==== Given records

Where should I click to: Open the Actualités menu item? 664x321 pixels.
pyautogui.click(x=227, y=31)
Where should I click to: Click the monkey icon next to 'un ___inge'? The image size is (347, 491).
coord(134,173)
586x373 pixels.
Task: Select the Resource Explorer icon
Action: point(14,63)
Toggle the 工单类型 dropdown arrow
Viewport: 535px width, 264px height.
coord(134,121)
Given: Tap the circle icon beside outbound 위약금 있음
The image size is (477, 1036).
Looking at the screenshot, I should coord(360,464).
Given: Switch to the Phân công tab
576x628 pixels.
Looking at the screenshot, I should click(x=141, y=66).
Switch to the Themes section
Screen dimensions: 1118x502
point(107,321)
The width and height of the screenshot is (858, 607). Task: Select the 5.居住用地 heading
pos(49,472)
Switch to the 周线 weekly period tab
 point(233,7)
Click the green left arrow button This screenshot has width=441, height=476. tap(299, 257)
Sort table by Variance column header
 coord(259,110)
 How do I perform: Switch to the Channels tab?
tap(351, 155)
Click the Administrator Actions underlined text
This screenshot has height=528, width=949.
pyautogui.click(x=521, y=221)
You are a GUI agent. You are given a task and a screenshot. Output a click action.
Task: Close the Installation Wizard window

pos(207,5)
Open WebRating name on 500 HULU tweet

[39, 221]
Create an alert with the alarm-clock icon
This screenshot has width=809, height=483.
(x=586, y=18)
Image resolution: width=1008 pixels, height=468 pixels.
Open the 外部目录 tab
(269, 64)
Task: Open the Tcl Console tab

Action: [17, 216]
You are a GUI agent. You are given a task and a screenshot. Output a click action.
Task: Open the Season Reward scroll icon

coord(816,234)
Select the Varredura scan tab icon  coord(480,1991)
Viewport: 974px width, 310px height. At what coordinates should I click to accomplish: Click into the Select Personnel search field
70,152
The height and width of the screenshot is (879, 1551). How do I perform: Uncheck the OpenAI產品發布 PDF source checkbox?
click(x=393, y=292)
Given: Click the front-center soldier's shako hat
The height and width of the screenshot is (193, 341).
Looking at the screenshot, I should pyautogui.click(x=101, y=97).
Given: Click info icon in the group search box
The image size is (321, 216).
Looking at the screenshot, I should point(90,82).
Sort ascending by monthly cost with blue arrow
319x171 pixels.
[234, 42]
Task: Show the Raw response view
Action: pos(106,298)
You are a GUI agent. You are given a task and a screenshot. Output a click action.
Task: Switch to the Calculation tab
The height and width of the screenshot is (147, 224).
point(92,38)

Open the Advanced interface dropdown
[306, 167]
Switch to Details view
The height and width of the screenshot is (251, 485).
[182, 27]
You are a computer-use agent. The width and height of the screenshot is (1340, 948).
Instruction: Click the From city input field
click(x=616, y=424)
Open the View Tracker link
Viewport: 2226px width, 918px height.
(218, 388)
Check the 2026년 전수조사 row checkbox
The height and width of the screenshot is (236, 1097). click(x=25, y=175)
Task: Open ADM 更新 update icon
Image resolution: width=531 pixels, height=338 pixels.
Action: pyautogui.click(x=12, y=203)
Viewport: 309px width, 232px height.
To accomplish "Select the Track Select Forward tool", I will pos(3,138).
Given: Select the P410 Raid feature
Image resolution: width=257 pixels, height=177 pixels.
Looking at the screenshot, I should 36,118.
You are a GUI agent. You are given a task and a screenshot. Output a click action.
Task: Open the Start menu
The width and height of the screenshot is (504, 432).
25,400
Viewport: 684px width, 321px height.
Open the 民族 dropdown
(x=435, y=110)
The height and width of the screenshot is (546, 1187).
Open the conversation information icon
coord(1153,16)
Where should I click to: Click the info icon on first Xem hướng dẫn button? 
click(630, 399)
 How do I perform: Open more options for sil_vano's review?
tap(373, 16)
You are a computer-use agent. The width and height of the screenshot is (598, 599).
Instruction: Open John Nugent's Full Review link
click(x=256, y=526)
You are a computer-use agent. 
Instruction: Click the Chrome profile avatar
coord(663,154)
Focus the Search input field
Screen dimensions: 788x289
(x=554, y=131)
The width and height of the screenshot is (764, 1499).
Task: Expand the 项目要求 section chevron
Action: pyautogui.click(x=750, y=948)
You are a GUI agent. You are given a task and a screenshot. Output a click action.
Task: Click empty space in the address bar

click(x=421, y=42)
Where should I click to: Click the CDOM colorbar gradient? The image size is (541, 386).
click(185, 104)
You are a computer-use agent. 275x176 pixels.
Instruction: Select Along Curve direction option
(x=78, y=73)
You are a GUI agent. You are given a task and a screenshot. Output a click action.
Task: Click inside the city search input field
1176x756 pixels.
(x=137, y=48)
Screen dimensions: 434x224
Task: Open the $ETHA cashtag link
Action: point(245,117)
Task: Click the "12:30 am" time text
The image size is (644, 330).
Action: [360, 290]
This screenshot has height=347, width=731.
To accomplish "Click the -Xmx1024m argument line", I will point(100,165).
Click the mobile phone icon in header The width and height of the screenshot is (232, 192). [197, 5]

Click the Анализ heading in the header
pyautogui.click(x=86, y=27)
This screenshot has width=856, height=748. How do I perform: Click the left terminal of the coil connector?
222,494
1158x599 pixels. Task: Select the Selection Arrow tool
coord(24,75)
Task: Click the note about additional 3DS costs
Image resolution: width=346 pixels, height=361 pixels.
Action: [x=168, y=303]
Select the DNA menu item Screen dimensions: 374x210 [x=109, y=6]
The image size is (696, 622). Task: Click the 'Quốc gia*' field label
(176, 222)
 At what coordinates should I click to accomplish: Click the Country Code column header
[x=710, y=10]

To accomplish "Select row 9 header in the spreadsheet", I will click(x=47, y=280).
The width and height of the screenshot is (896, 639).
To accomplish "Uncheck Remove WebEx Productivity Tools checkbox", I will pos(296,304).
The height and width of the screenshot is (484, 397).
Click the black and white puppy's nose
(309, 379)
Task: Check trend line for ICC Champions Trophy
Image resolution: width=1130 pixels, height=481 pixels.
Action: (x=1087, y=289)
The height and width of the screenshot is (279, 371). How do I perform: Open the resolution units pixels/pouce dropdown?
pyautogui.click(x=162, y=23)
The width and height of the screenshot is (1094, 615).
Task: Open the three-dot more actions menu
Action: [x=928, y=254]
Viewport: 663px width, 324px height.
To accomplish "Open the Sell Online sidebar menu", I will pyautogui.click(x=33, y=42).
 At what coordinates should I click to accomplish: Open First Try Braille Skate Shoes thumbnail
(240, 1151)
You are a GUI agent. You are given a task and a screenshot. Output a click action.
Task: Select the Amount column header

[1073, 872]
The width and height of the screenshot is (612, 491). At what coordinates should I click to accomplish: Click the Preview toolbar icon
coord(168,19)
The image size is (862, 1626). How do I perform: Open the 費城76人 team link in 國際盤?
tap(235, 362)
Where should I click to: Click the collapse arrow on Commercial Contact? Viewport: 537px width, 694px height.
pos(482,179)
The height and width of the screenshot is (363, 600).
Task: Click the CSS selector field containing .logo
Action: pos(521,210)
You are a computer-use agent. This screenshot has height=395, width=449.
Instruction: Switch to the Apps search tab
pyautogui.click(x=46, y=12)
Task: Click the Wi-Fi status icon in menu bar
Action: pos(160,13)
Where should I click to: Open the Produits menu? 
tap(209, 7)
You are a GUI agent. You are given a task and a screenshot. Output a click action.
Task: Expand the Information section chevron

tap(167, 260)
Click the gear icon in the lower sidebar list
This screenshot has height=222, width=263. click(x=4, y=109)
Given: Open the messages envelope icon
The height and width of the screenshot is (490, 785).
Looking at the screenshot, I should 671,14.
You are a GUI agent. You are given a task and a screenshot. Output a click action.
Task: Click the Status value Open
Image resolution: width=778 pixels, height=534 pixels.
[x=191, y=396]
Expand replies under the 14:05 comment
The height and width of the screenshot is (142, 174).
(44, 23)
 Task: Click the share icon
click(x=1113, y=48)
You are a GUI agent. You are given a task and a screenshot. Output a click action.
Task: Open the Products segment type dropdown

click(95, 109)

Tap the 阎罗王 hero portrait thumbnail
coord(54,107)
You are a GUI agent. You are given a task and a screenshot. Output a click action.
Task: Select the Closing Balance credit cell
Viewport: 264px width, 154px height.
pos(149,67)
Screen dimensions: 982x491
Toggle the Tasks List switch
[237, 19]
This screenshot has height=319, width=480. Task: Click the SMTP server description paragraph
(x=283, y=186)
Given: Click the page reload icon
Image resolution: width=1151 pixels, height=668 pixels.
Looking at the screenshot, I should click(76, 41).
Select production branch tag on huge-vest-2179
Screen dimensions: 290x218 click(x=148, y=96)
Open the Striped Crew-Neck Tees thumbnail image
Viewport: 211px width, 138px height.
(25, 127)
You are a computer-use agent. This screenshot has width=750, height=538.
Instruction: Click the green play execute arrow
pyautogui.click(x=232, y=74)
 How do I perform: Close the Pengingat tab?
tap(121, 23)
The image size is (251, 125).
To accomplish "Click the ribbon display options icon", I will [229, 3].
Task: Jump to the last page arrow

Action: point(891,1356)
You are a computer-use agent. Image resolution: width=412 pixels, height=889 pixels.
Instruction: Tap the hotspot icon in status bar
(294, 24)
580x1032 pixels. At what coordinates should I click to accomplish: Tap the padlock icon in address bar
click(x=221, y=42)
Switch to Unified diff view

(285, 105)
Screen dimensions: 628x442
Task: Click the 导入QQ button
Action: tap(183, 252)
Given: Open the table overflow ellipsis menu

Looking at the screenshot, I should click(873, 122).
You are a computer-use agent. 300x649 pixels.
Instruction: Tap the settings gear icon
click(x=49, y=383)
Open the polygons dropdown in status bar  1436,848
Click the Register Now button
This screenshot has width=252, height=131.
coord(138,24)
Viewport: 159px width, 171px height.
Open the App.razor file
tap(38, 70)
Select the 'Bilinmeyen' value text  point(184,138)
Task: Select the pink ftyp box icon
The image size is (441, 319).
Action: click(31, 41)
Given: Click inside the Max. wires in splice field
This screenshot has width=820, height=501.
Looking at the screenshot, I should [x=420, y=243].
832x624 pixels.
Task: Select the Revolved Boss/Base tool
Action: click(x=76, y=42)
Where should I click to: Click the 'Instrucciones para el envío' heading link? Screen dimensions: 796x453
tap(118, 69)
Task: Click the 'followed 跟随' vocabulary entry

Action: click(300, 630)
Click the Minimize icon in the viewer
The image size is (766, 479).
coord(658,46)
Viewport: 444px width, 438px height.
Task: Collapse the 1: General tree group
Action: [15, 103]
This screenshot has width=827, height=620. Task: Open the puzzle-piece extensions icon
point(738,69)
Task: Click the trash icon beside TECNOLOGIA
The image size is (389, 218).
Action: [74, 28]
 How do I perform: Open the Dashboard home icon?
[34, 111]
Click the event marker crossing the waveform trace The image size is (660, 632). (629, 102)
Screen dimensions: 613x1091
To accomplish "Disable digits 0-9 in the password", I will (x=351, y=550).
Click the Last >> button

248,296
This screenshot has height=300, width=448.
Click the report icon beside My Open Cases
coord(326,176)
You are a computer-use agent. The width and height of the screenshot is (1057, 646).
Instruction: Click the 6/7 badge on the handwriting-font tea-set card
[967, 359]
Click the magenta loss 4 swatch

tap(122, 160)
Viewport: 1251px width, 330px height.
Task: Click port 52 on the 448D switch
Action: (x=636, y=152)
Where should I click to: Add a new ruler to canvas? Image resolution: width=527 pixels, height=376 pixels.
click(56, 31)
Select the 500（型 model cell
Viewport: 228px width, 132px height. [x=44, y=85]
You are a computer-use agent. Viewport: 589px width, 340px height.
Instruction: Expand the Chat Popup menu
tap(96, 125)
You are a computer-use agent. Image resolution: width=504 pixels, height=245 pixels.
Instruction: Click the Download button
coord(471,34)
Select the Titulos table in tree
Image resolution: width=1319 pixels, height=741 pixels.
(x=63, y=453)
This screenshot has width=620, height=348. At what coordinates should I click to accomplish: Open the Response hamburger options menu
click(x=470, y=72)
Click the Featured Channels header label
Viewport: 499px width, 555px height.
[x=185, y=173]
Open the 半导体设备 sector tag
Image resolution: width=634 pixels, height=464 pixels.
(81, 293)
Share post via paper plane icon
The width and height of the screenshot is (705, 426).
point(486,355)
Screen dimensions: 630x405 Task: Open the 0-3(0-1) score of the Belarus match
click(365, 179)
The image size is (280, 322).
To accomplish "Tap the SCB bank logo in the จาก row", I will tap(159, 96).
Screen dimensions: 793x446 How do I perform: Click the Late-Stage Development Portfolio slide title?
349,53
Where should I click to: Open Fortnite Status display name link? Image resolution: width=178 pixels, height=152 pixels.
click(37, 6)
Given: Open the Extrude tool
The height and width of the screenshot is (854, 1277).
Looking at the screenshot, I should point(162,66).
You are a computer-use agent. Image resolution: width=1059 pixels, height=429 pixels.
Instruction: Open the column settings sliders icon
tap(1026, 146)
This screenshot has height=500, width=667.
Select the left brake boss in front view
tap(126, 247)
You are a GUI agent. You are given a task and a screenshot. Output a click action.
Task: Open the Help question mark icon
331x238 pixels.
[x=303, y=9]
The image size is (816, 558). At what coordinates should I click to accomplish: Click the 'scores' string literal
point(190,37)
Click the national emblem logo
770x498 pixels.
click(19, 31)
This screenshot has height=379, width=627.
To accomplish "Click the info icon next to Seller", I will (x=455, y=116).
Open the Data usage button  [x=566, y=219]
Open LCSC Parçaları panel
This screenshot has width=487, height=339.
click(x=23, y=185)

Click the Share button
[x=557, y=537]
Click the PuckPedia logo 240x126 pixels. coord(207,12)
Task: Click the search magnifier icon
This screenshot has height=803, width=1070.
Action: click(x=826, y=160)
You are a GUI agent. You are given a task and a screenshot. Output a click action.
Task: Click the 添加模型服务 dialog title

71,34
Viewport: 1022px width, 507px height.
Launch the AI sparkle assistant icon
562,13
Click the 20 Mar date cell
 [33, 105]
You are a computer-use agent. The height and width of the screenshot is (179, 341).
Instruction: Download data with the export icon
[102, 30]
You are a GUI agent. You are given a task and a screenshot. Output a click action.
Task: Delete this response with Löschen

========

Every line in the listing that holds "text" belongs in the answer.

Click the Administrator Actions underlined text
Task: Click the "12:30 am" time text
Select the 'Bilinmeyen' value text  point(184,138)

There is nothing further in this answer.